■ GOAL OF THE EXERCISE ■
Answer with one number only: how many lines in this material contain the word "computer"?

■ GIVEN DATA ■

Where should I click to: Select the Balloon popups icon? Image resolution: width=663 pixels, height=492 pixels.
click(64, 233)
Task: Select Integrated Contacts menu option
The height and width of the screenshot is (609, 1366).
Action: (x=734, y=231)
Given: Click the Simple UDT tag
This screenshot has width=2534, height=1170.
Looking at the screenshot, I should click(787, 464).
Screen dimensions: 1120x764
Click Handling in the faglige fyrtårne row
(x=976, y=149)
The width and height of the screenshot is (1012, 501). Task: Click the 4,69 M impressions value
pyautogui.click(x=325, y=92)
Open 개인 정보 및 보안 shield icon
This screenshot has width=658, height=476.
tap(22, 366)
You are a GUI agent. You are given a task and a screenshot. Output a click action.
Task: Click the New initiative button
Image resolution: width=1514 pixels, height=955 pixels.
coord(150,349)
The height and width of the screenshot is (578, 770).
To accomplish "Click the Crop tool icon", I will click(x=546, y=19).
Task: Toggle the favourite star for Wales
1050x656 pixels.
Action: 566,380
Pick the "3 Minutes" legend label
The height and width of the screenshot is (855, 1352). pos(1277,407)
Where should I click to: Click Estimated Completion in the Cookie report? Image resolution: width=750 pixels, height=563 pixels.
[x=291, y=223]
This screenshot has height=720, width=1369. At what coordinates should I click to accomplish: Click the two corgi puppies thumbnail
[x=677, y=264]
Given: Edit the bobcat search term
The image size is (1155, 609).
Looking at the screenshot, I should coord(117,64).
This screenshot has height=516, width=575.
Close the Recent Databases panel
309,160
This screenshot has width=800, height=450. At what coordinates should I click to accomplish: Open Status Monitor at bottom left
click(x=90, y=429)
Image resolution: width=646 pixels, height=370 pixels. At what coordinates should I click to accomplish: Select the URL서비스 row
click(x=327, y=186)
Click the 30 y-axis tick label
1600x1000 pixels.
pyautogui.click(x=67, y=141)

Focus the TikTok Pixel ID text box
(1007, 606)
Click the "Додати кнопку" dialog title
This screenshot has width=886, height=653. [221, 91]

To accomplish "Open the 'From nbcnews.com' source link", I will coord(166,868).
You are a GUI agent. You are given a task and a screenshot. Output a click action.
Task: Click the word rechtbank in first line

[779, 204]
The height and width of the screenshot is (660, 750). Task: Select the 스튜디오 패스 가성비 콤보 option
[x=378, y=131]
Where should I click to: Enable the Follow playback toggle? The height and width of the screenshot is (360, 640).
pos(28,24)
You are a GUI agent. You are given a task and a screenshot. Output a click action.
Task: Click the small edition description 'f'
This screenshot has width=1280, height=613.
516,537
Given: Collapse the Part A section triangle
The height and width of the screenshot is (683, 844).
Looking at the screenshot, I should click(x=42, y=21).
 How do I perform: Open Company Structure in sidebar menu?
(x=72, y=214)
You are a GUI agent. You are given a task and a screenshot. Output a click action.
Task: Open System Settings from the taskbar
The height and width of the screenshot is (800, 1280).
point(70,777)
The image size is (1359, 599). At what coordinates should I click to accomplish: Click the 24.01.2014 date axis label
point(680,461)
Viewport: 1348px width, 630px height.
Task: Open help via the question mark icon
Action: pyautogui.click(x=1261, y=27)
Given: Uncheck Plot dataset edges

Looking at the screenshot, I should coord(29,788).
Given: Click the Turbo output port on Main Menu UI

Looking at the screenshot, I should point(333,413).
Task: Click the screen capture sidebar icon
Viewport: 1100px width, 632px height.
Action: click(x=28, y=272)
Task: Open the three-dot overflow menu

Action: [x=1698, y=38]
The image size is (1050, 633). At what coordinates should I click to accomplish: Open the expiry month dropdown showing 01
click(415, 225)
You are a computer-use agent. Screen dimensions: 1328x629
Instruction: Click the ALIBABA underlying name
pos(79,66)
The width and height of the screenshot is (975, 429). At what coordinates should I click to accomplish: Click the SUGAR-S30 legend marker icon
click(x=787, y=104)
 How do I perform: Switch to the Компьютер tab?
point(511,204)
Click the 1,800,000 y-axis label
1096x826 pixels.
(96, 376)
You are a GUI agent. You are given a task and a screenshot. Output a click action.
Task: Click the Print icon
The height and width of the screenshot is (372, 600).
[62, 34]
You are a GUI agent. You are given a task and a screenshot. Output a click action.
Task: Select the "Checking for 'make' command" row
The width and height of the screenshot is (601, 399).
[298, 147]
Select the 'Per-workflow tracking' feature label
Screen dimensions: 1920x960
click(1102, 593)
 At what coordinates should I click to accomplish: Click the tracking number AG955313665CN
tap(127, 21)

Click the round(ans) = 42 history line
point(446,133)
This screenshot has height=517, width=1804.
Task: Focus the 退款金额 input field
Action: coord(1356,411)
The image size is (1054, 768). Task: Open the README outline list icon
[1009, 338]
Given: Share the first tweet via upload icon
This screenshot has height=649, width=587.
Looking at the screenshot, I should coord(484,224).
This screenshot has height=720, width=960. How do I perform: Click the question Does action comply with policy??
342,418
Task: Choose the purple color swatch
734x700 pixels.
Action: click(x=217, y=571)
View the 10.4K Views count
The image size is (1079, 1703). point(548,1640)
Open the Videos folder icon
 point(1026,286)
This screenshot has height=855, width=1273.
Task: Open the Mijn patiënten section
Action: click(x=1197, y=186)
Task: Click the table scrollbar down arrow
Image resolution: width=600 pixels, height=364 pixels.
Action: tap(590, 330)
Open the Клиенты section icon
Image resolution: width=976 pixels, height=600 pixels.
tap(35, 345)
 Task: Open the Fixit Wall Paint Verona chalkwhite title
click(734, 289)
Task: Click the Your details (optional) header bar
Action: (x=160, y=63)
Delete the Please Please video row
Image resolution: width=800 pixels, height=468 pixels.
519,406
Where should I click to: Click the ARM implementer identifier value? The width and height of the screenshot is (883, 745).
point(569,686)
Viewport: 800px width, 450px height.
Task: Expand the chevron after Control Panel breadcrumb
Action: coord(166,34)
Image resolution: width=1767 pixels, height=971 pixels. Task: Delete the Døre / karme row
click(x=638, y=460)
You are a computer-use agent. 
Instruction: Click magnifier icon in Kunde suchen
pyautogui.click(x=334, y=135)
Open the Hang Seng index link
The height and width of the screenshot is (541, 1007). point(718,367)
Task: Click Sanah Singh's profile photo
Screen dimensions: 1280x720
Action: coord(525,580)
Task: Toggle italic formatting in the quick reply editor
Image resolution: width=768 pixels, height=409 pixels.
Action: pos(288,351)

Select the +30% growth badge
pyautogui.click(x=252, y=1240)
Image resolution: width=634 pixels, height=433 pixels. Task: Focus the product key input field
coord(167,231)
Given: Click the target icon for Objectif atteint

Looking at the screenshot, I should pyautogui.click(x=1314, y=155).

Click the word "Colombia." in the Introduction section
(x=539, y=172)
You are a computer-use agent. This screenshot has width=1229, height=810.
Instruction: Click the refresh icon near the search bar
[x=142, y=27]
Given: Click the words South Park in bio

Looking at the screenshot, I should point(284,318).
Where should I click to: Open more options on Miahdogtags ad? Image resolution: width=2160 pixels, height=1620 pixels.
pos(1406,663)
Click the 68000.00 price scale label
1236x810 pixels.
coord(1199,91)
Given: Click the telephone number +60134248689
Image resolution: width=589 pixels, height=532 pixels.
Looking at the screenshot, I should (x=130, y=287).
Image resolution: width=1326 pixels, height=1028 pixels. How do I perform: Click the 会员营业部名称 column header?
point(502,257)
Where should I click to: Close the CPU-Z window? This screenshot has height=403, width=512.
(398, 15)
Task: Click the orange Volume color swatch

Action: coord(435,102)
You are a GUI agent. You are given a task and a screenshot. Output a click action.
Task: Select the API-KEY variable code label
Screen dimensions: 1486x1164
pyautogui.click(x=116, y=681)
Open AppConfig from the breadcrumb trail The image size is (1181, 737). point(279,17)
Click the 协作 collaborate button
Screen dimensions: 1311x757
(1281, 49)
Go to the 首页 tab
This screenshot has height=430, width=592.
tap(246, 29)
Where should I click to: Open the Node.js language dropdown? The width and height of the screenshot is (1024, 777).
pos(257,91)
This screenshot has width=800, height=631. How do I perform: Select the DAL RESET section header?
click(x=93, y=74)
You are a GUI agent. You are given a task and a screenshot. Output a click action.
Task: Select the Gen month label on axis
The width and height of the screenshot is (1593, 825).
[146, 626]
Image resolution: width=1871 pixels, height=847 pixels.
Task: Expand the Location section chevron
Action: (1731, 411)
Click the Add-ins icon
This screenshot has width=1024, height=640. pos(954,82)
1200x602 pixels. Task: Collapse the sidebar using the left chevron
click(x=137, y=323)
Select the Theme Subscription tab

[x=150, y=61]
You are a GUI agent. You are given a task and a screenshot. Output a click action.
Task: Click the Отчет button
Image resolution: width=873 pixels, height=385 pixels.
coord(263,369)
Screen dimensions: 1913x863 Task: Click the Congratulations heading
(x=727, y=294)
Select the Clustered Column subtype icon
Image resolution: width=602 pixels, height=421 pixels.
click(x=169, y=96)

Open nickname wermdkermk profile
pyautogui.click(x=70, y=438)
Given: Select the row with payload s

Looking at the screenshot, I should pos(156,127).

■ RESULT OF THIS EXERCISE ■
3